= Your goal =
Write out an exact copy of the line containing "Given: Click the Help lightbulb icon" and all lines that follow it in the data below, leaving out pictures.

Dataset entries
════════

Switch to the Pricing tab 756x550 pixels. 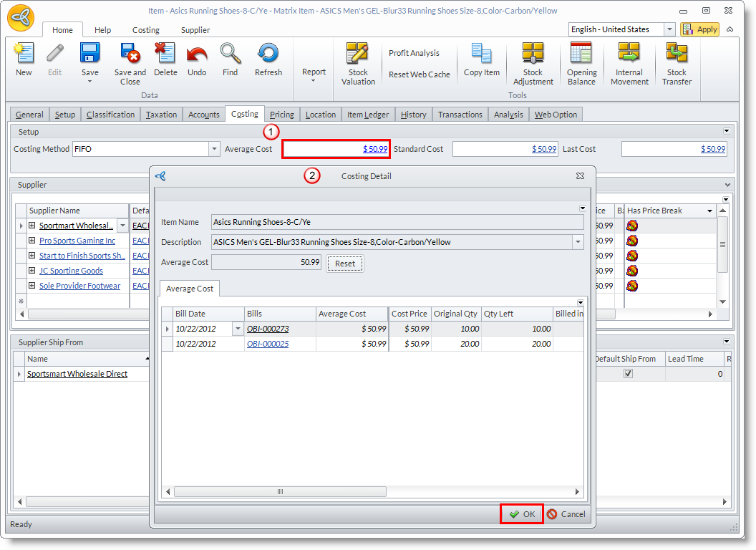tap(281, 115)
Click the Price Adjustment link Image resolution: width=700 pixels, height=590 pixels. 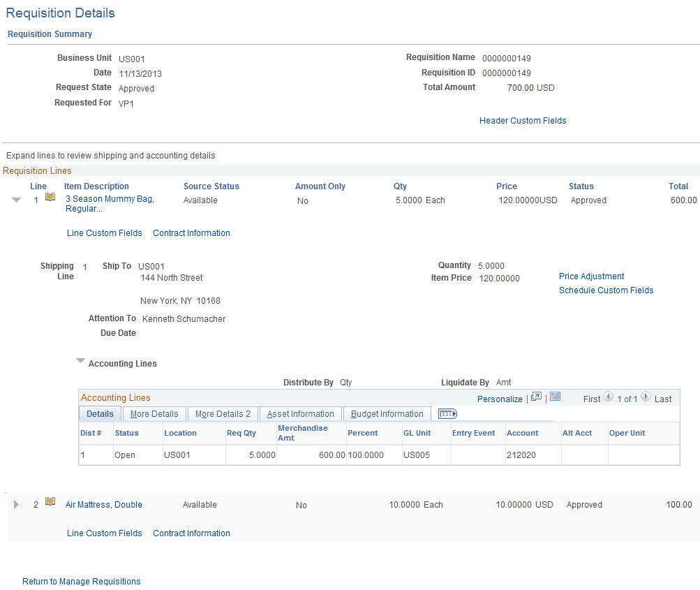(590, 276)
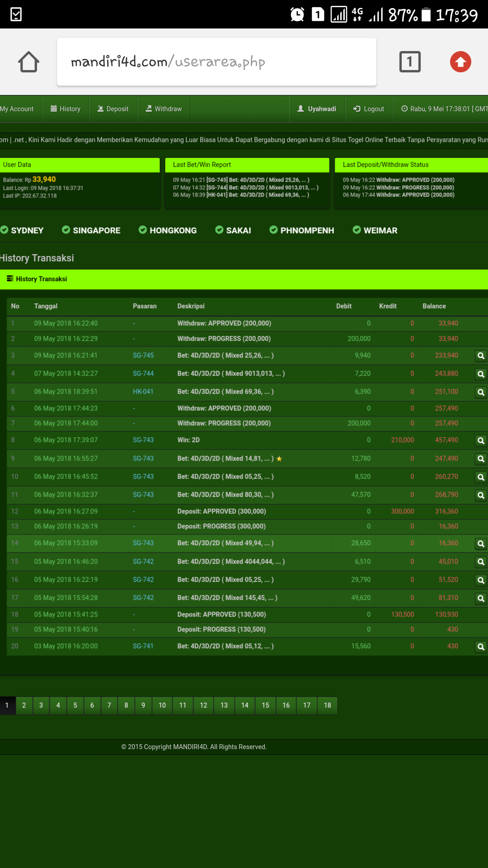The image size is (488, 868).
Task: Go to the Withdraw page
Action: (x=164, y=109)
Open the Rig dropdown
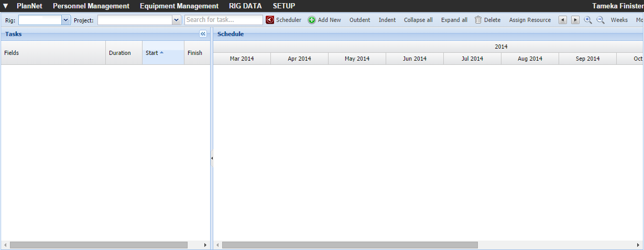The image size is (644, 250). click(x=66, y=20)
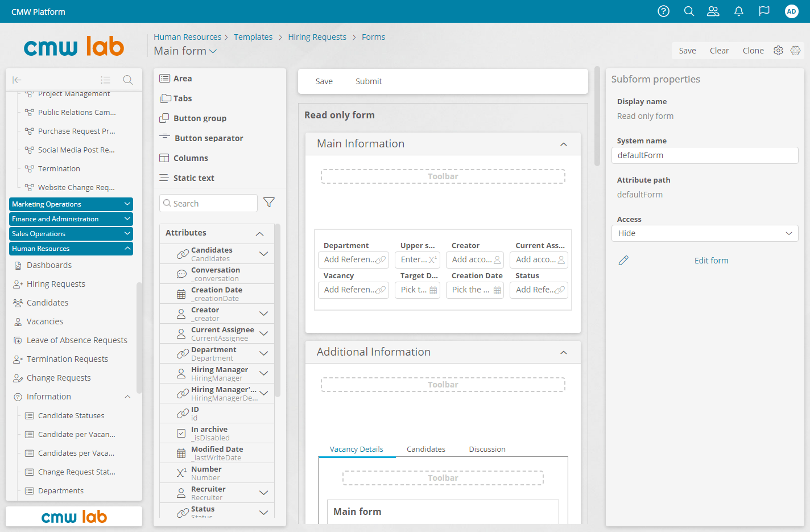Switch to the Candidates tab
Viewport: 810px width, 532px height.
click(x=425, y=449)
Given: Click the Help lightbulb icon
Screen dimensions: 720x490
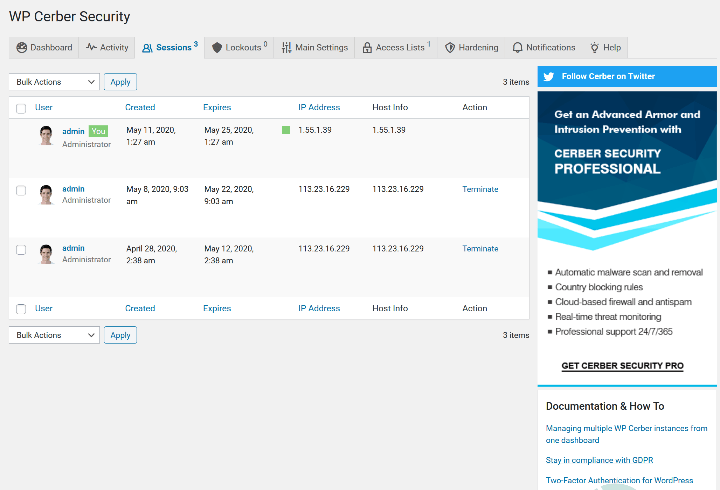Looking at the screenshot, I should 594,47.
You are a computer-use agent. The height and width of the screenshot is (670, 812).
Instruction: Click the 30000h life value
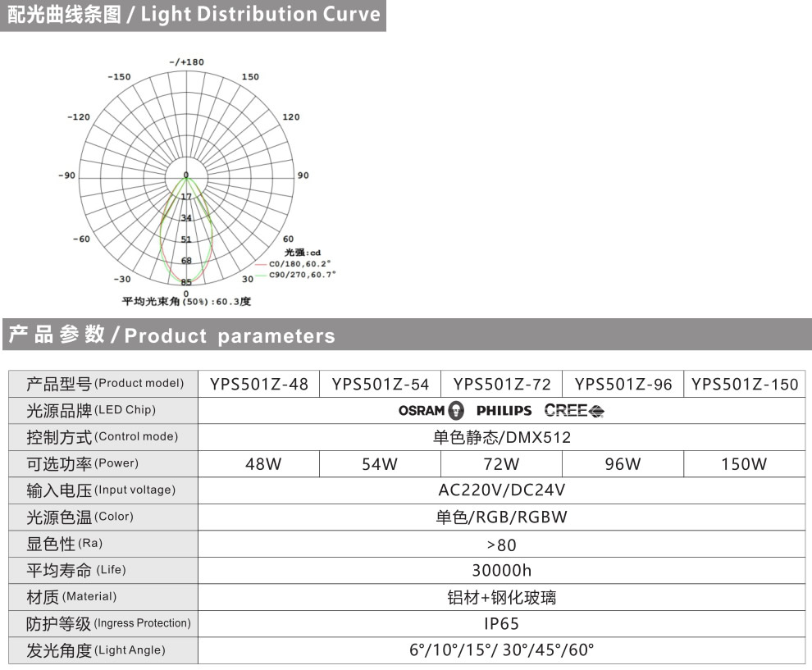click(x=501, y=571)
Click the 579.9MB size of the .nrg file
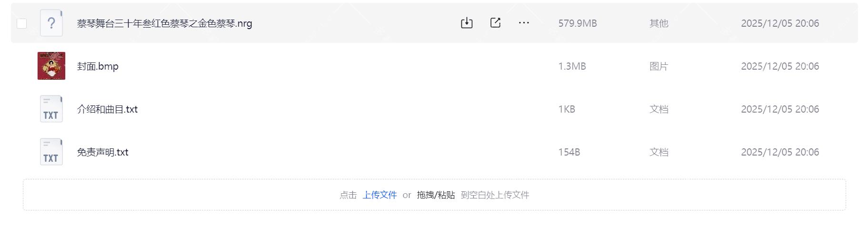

════════

= Exercise output =
Given: Click the Help lightbulb icon
Screen dimensions: 720x490
Looking at the screenshot, I should 594,47.
You are a computer-use agent. The height and width of the screenshot is (670, 812).
Instruction: Click the 30000h life value
click(x=501, y=571)
Click the 579.9MB size of the .nrg file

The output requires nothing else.